Finance Minister Aurangzeb is hopeful for an interest rate cut this year

Finance Minister Aurangzeb is hopeful for an interest rate cut this year
Islamabad: Finance Minister Muhammad Aurangzeb expressed hope on Wednesday that the State Bank of Pakistan (SBP) would cut its key policy rate this year in line with inflation.
 
Speaking at the Pak-China Business Forum in Shenzhen, Aurangzeb highlighted that the country's foreign exchange reserves had stabilized due to administrative measures and structural changes. He noted that inflation had slowed to just above 11%, beating the market consensus of 14%. While acknowledging that the policy rate decision lies with the central bank, he stated, "We expect that the policy rate will start moving down in line with inflation because we now have enough cushion in terms of the positive real interest rate that we need to maintain."
 
Aurangzeb also spoke about the country's "road-to-market" strategy, emphasizing three key aspects: export-led growth, foreign direct investment (FDI), and access to international capital markets. He stressed the importance of accessing the Chinese capital markets and mentioned that Pakistan was in the preparatory stages for its inaugural panda bond issue, following a structure similar to the one used by Egypt last year. Pakistan aims to raise $300 million in panda bonds once its credit rating improves.
 
Regarding the foreign reserves, Aurangzeb stated that the reserves stood at over $9 billion, close to covering two months of imports. He emphasized the importance of not just the quantum but also the quality of the foreign exchange reserves, noting that these reserves had not been built on the back of debt stock.
 
Meanwhile, a Reuters poll of market watchers found that the SBP is widely expected to cut its key interest rate next week by 100 basis points (bps) after holding it at a record 22% for seven straight policy meetings.
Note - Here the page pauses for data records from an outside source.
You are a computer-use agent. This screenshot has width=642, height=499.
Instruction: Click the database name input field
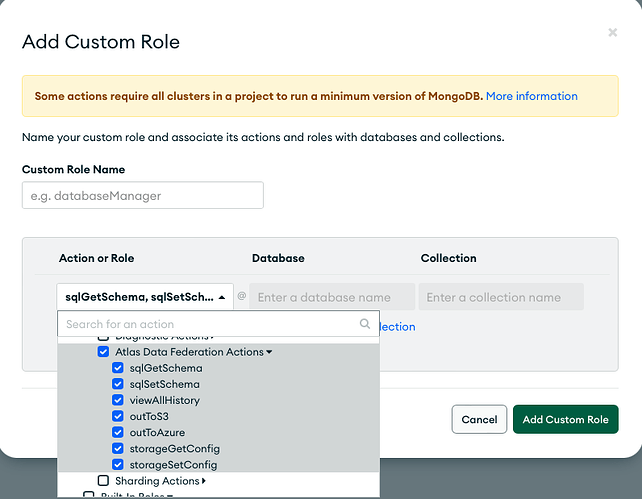[332, 297]
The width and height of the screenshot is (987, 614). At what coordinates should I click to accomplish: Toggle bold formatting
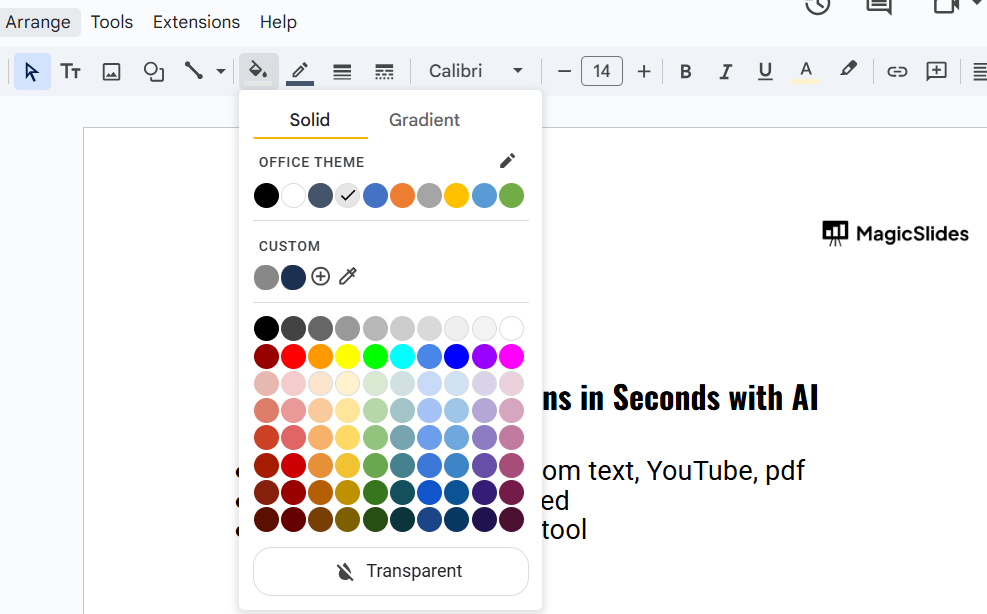(686, 71)
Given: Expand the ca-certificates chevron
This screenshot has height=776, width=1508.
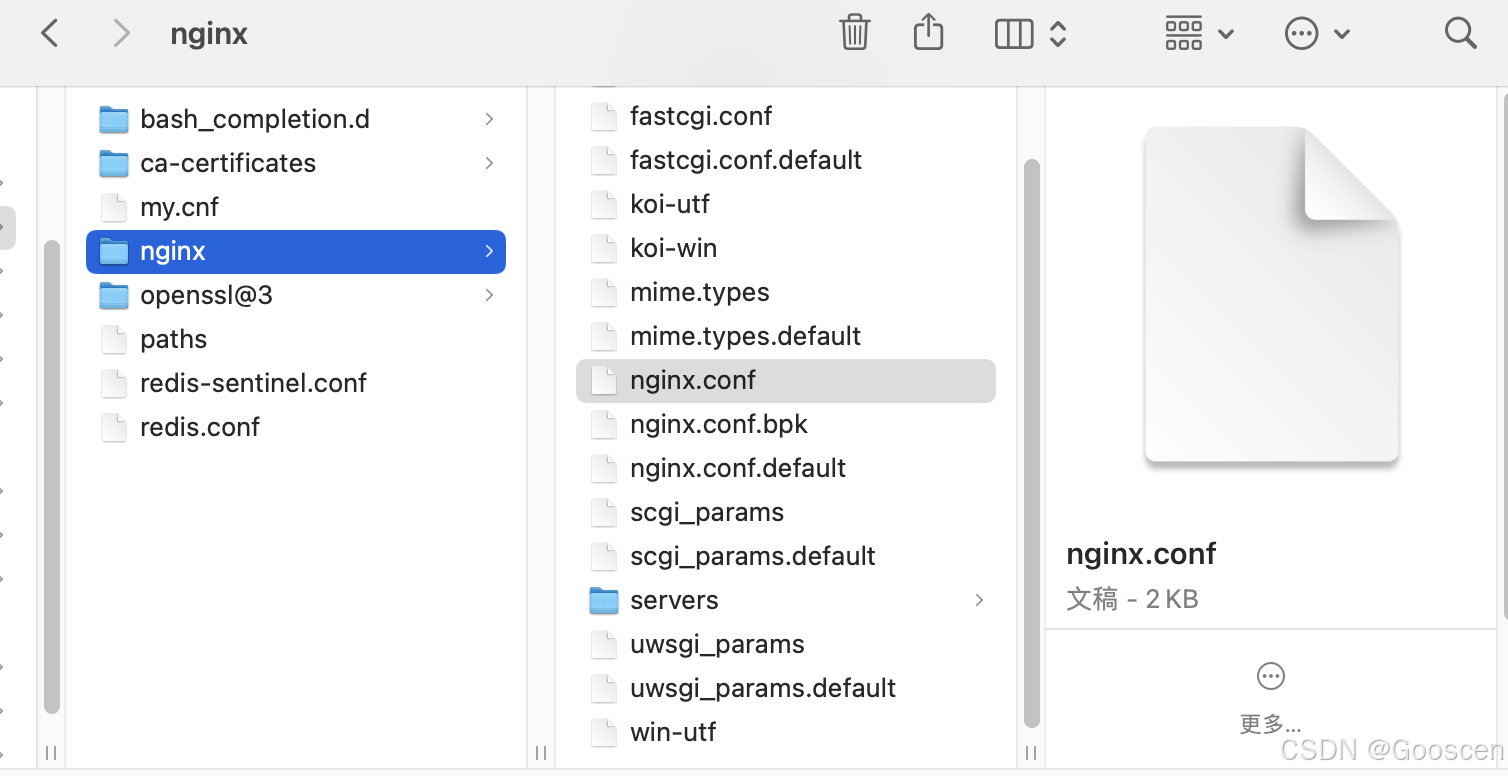Looking at the screenshot, I should (489, 162).
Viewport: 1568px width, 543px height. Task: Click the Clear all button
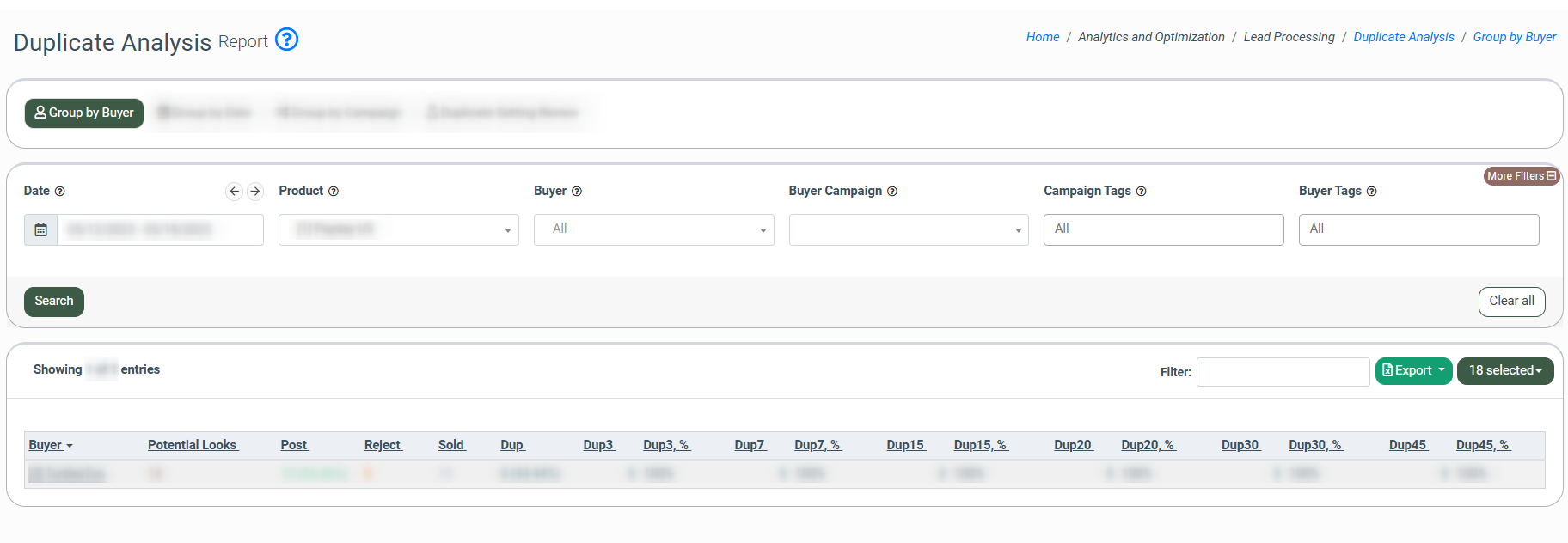[1511, 302]
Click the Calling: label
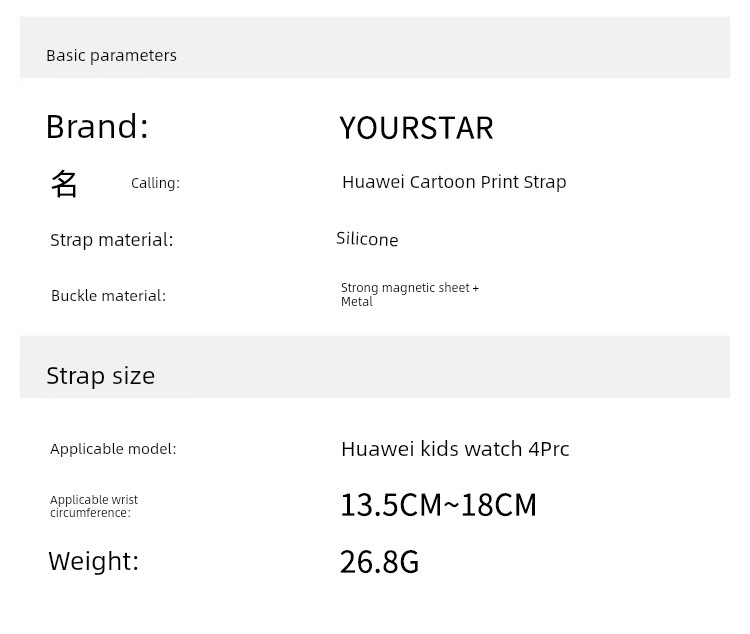750x634 pixels. (155, 183)

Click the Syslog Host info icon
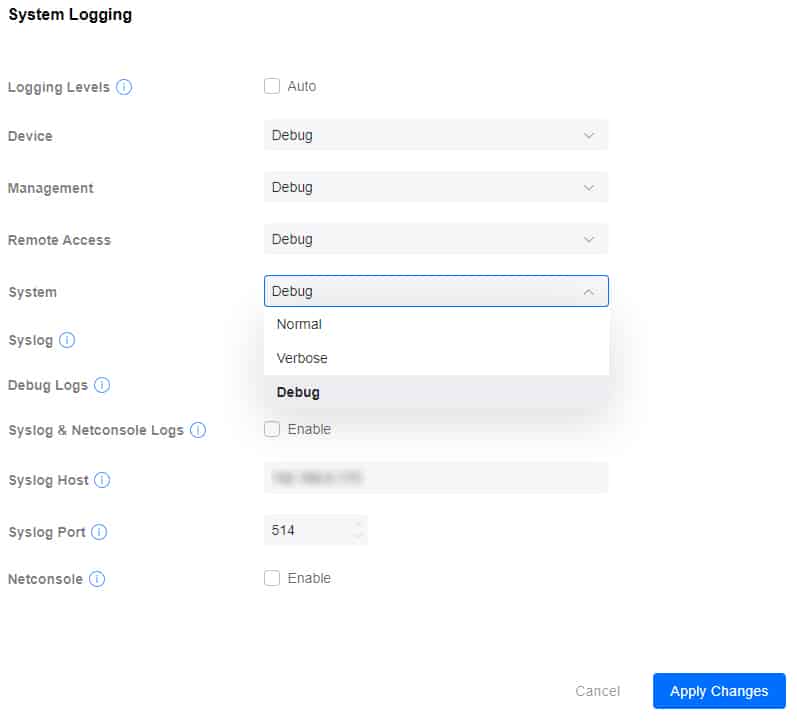(x=102, y=480)
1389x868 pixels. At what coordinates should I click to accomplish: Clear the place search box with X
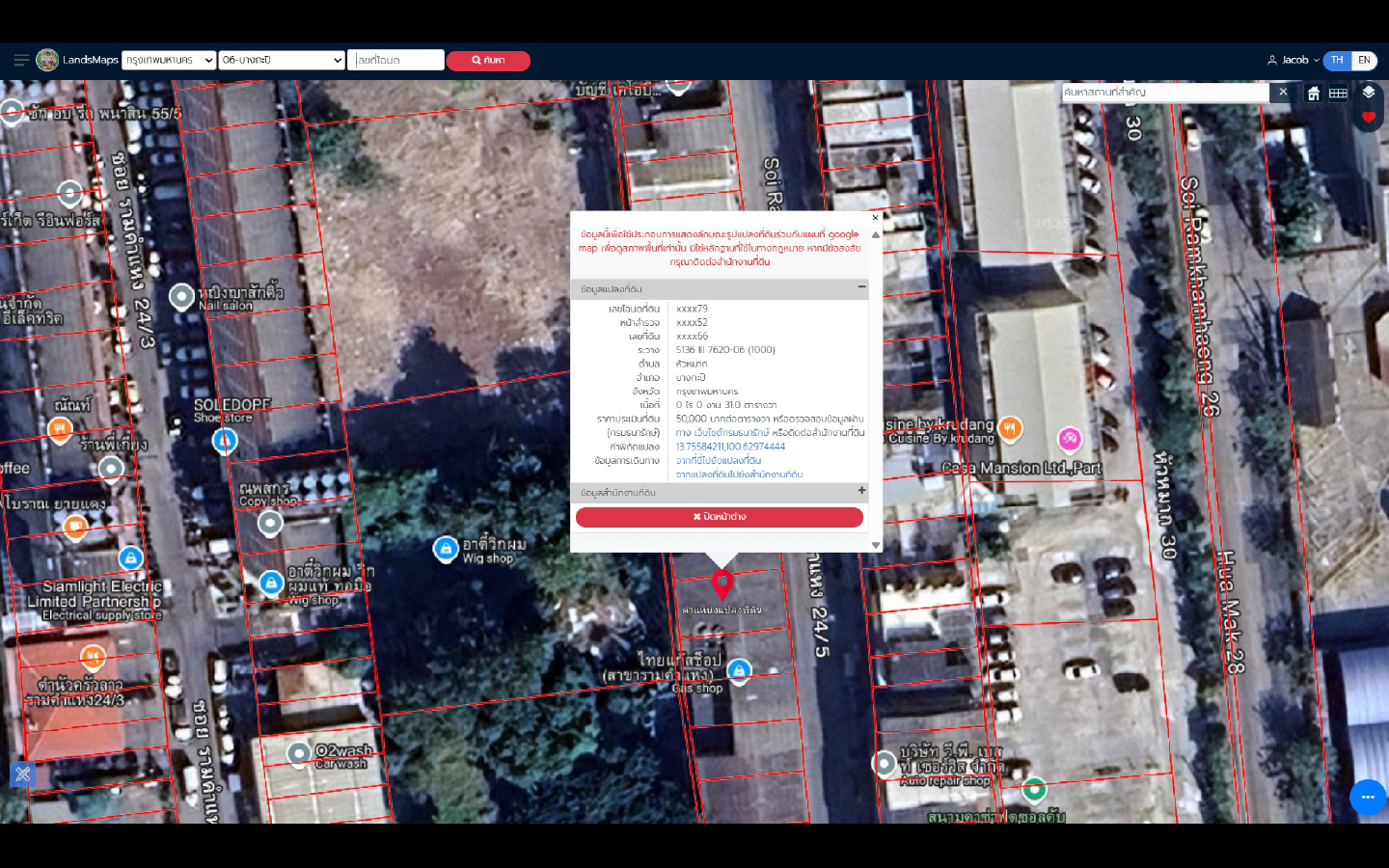[1282, 93]
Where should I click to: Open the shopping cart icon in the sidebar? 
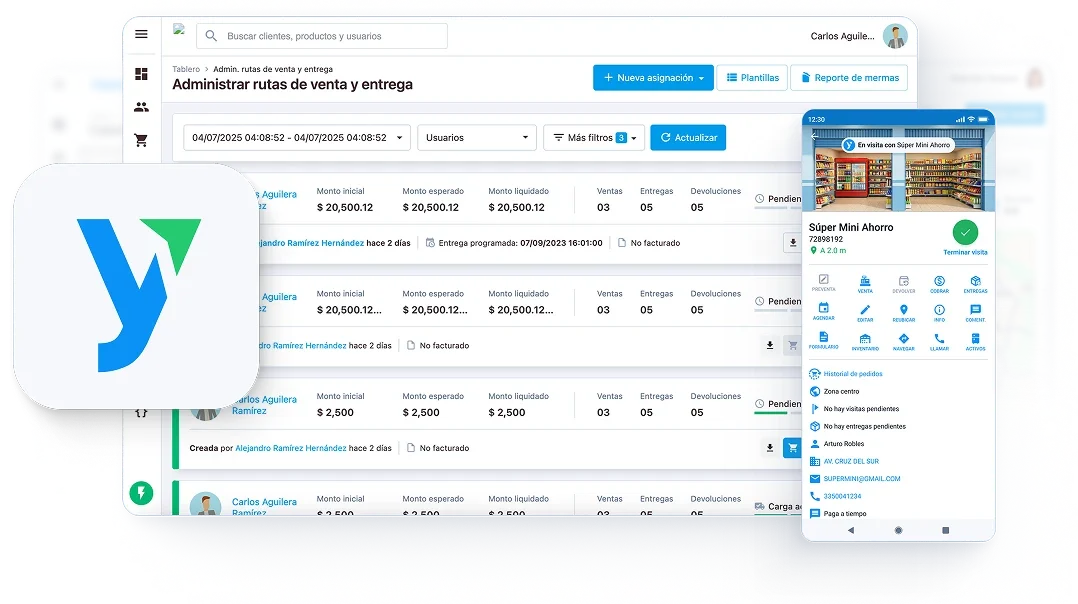click(141, 140)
The central bank's decision will come days before Pakistan's annual budget. The median estimate in the Reuters poll of 16 analysts predicts a 100 bps cut, with most analysts agreeing on this figure, while a few expect cuts ranging from 150 bps to 200 bps.
 
Economic activity in Pakistan has been slow for the last two years due to tough reforms under an International Monetary Fund (IMF) bailout aimed at stabilizing the economy. The GDP growth was expected to be 2% in the current financial year, which ends in June, and was negative in the previous year. The government targets 3.5% growth this year, anticipating an uptick in economic activity.
 
The government plans to approach the IMF for a new long-term bailout this summer after completing a short-term program earlier this year that helped avoid a default. The IMF had emphasized the importance of maintaining a tight monetary policy to control inflation, which remained above 20% since May 2022 and hit a record high of 38% last year. Inflation has since slowed, coming in below 20% in April and 11.8% in May.
 
Economic analyst Uzair Yonus commented, "Given the sustained decline in inflation and the SBP's prudence by not prematurely cutting rates, it now has the space to cut without risking things with the IMF." However, Fawad Basir, Head of Research at KTrade, noted that tax reforms being considered in the budget could have a far-reaching impact on the economy beyond inflation. He suggested that once these impacts are evident in high-frequency data and successful negotiations with the IMF are concluded, the SBP would be well-positioned to adopt a dovish stance, potentially aligning with the US Federal Reserve's strategy.
 
Over 100 businessmen and companies from Pakistan were part of the delegation at the Pak-China Business Forum, seeking business opportunities days ahead of the annual budget.